• GIVEN ENTRIES

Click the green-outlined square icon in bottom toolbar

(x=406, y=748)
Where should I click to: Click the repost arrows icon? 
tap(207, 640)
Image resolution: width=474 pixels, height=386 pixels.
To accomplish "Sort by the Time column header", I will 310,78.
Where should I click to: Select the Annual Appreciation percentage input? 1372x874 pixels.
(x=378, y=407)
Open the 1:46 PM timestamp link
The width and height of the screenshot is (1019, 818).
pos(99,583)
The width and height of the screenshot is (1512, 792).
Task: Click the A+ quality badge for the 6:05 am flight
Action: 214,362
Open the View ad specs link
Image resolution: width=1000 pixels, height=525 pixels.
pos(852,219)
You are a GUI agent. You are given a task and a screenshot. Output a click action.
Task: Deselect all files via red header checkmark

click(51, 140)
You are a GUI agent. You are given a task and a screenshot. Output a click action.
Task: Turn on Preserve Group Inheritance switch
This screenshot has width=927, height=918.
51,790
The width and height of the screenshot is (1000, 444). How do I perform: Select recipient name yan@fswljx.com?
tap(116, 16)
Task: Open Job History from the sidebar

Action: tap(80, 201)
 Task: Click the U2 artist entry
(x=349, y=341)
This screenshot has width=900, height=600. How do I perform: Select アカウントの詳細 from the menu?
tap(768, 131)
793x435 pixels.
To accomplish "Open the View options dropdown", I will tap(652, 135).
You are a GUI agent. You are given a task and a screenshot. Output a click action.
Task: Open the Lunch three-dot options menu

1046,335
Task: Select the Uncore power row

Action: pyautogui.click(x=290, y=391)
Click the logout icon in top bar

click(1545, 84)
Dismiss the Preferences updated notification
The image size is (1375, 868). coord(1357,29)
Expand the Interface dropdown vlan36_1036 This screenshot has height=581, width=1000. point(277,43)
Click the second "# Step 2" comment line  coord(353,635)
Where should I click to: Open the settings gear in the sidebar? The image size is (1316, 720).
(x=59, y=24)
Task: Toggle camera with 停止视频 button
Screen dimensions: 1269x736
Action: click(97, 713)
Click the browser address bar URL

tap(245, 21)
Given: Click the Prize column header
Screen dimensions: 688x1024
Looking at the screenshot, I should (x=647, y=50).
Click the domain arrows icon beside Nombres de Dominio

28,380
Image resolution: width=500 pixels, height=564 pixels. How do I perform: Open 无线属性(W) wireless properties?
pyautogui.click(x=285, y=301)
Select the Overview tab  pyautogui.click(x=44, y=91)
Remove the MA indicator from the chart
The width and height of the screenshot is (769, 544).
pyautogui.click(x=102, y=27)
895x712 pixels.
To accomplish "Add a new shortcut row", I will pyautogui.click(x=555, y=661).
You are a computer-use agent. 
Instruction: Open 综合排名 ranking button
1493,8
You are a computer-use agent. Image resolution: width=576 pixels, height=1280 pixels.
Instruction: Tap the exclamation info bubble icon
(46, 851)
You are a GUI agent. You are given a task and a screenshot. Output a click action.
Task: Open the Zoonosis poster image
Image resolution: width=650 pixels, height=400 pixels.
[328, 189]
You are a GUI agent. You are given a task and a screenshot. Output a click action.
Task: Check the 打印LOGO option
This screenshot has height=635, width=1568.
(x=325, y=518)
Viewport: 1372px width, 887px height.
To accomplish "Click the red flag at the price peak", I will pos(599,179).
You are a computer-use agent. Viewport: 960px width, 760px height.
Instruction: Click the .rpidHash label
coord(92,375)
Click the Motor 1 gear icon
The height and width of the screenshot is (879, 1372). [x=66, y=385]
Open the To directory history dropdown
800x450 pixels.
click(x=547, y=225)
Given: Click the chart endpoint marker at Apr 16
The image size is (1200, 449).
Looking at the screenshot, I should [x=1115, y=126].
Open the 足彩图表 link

• WORK REQUEST
Every entry should be printed again exactly as it stands.

• ANSWER
Click the green-outlined square icon in bottom toolbar

(x=406, y=748)
Where should I click to: Click the repost arrows icon? 
tap(207, 640)
Image resolution: width=474 pixels, height=386 pixels.
To accomplish "Sort by the Time column header", I will 310,78.
Where should I click to: Select the Annual Appreciation percentage input? 1372x874 pixels.
(x=378, y=407)
Open the 1:46 PM timestamp link
The width and height of the screenshot is (1019, 818).
pos(99,583)
The width and height of the screenshot is (1512, 792).
Task: Click the A+ quality badge for the 6:05 am flight
Action: 214,362
Open the View ad specs link
Image resolution: width=1000 pixels, height=525 pixels.
pos(852,219)
You are a GUI agent. You are given a task and a screenshot. Output a click action.
Task: Deselect all files via red header checkmark

click(51, 140)
You are a GUI agent. You are given a task and a screenshot. Output a click action.
Task: Turn on Preserve Group Inheritance switch
This screenshot has width=927, height=918.
51,790
The width and height of the screenshot is (1000, 444). How do I perform: Select recipient name yan@fswljx.com?
tap(116, 16)
Task: Open Job History from the sidebar

Action: tap(80, 201)
 Task: Click the U2 artist entry
(x=349, y=341)
This screenshot has width=900, height=600. How do I perform: Select アカウントの詳細 from the menu?
tap(768, 131)
793x435 pixels.
To accomplish "Open the View options dropdown", I will tap(652, 135).
You are a GUI agent. You are given a task and a screenshot. Output a click action.
Task: Open the Lunch three-dot options menu

1046,335
Task: Select the Uncore power row

Action: pyautogui.click(x=290, y=391)
Click the logout icon in top bar

click(1545, 84)
Dismiss the Preferences updated notification
The image size is (1375, 868). coord(1357,29)
Expand the Interface dropdown vlan36_1036 This screenshot has height=581, width=1000. point(277,43)
Click the second "# Step 2" comment line  coord(353,635)
Where should I click to: Open the settings gear in the sidebar? The image size is (1316, 720).
(x=59, y=24)
Task: Toggle camera with 停止视频 button
Screen dimensions: 1269x736
Action: click(97, 713)
Click the browser address bar URL

tap(245, 21)
Given: Click the Prize column header
Screen dimensions: 688x1024
Looking at the screenshot, I should (x=647, y=50).
Click the domain arrows icon beside Nombres de Dominio

28,380
Image resolution: width=500 pixels, height=564 pixels. How do I perform: Open 无线属性(W) wireless properties?
pyautogui.click(x=285, y=301)
Select the Overview tab  pyautogui.click(x=44, y=91)
Remove the MA indicator from the chart
The width and height of the screenshot is (769, 544).
pyautogui.click(x=102, y=27)
895x712 pixels.
To accomplish "Add a new shortcut row", I will pyautogui.click(x=555, y=661).
You are a computer-use agent. 
Instruction: Open 综合排名 ranking button
1493,8
You are a computer-use agent. Image resolution: width=576 pixels, height=1280 pixels.
Instruction: Tap the exclamation info bubble icon
(46, 851)
You are a GUI agent. You are given a task and a screenshot. Output a click action.
Task: Open the Zoonosis poster image
Image resolution: width=650 pixels, height=400 pixels.
[328, 189]
You are a GUI agent. You are given a task and a screenshot. Output a click action.
Task: Check the 打印LOGO option
This screenshot has height=635, width=1568.
(x=325, y=518)
Viewport: 1372px width, 887px height.
To accomplish "Click the red flag at the price peak", I will pos(599,179).
You are a computer-use agent. Viewport: 960px width, 760px height.
Instruction: Click the .rpidHash label
coord(92,375)
Click the Motor 1 gear icon
The height and width of the screenshot is (879, 1372). [x=66, y=385]
Open the To directory history dropdown
800x450 pixels.
click(x=547, y=225)
Given: Click the chart endpoint marker at Apr 16
The image size is (1200, 449).
Looking at the screenshot, I should [x=1115, y=126].
Open the 足彩图表 link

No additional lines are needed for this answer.